Last week, my friend Brad Flurry and his sons Hunter and Drew joined me for a Texas History road trip. Since we only had a few hours before the boys had to be at football practice, I planned a route to two locations along the Brazos River — San Felipe de Austin and Washington-on-the-Brazos. San Felipe is regarded as the “Cradle of Texas Liberty” and Washington-on-the-Brazos is the place where Texas became Texas.
Before visiting San Felipe, we drove to a spot where the boys could walk down to the Brazos River. This was the perfect setting for talking about the Lone Star State’s longest river, including how it got its name and the role it played in promoting commerce in the early days of Texas. And, of course, it was also a good spot for chucking a few rocks into the river.
San Felipe was the unofficial capital of the colony that Stephen F. Austin founded at this site in 1823. Today, the folks at the San Felipe State Historic Site, a Texas Historical Commission property, guide visitors in understanding the significance of the many historical events that occurred in this community. The site features a hand-dug water well from the period, a museum, and a replica of an old cabin with toys and games from the period.

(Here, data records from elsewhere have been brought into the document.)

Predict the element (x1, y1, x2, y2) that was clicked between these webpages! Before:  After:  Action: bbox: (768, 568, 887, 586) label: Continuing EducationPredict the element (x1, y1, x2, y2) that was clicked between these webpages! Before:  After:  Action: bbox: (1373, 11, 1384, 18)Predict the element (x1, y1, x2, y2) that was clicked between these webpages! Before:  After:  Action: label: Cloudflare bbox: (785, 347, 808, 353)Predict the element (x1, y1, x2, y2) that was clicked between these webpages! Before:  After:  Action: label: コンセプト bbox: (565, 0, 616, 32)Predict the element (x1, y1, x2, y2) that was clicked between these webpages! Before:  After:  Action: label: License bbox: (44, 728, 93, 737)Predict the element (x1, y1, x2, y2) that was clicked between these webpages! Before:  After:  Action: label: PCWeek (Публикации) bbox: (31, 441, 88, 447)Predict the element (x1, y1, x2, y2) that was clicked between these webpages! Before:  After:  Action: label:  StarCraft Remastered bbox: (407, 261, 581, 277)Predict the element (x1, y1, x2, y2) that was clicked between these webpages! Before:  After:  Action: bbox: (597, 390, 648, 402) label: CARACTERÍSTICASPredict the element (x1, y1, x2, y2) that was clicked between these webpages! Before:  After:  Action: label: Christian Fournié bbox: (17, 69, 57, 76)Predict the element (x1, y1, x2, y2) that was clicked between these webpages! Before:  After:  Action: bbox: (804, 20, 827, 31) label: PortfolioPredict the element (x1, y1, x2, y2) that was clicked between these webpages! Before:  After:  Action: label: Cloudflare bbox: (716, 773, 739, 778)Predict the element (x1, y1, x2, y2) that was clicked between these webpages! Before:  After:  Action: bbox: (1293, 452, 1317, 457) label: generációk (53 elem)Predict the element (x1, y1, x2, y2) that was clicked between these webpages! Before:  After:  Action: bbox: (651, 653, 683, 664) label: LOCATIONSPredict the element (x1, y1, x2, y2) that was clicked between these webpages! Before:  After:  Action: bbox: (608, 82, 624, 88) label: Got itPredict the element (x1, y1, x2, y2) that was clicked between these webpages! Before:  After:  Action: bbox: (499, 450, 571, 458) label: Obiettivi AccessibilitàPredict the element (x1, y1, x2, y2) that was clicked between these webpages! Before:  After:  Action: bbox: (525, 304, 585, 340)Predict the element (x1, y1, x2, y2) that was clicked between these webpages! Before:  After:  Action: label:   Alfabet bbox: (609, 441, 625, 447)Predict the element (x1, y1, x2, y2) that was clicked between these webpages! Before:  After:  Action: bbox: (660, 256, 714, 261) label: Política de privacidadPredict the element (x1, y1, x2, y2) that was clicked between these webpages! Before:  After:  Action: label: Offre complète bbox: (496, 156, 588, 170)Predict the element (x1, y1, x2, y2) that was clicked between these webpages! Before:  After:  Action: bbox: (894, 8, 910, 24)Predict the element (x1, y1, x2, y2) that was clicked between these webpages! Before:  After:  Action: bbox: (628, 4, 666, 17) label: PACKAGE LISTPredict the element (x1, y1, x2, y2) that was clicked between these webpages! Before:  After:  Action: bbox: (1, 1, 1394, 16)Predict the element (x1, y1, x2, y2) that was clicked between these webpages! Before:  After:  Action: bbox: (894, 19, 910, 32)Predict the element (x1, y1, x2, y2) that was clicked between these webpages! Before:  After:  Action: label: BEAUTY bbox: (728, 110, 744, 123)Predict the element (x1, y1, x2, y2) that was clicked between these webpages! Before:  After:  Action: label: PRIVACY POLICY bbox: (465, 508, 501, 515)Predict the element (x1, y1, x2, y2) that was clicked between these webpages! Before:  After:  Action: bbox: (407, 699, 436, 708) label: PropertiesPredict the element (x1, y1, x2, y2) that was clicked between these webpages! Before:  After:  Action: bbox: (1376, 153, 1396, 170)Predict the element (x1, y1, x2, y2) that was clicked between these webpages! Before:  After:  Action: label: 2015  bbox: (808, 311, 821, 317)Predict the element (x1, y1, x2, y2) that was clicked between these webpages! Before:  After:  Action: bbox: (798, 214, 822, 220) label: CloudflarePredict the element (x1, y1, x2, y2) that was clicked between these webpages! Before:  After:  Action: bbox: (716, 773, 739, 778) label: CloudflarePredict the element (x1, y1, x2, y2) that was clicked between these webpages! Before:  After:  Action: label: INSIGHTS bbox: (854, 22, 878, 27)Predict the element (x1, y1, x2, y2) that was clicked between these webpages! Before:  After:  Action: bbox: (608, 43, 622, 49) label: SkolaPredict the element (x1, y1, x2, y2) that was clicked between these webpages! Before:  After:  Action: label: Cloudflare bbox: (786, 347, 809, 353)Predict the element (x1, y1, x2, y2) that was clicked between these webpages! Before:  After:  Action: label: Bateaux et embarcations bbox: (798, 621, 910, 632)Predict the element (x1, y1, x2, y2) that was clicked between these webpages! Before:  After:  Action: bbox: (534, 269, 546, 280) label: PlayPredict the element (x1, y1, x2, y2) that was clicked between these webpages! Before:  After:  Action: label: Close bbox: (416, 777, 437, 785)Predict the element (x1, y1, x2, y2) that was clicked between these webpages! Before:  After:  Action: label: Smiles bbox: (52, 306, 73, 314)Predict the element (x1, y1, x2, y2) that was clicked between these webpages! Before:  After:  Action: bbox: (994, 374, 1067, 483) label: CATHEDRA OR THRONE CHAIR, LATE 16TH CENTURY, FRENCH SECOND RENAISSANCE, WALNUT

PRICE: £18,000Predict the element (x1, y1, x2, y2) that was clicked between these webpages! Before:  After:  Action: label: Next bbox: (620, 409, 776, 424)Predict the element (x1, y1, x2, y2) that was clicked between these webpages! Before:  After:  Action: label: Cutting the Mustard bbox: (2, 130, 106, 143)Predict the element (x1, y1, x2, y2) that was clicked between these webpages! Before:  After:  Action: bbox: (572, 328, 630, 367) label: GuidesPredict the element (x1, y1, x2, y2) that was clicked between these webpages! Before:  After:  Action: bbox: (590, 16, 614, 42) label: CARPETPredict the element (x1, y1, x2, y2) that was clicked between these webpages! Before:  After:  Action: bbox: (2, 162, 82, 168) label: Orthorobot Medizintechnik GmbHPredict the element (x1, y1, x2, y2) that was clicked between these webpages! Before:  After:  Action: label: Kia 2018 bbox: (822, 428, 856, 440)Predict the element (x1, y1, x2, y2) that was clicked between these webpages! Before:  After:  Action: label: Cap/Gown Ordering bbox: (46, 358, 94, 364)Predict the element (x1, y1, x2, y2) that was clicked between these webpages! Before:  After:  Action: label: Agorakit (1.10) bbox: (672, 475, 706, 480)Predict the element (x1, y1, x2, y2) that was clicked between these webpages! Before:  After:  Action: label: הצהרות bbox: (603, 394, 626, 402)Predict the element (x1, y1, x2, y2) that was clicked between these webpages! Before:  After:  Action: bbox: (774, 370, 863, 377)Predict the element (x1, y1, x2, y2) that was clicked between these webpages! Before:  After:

From San Felipe we drove an hour north to Washington-on-the-Brazos State Historic Site. This is the place where Texas became Texas. In March of 1836, while the Alamo was under siege by Santa Anna’s army, 59 representatives of the Texas settlements met in an unfinished frame building at Washington to make a formal declaration of independence from Mexico. A replica of this building, known as Independence Hall, marks the place where the Texas Declaration of Independence was signed.
From Independence Hall we hiked to a scenic overlook of the Brazos River and talked about the Runaway Scrape of 1836. As Santa Anna’s armies swept eastward from San Antonio, panic set in among the settlements of Texas. Colonists gathered personal possessions, abandoned their properties and headed eastward under difficult conditions. Settlers often waited days to cross the Brazos at Washington. After the Texas victory at the Battle of San Jacinto, settlers slowly returned to their homes.
To stand at the very spot where the Texas Declaration of Independence was signed or where something like the Runaway Scrape occurred does indeed stir the imagination. And, that’s a good thing! It’s far to easy for us to live disconnected from the past, unaware of how and why we are the beneficiaries of the courage and the sacrifices of those who came before us. The best antidote to that is to personally visit the places that shaped our history.
There are no shortages of affordable day trips from wherever you live in Texas that can help you and your kids gain a greater appreciation for the history of the Lone Star State. I hope you’ll hit the road soon and embark on a Texas history road trip.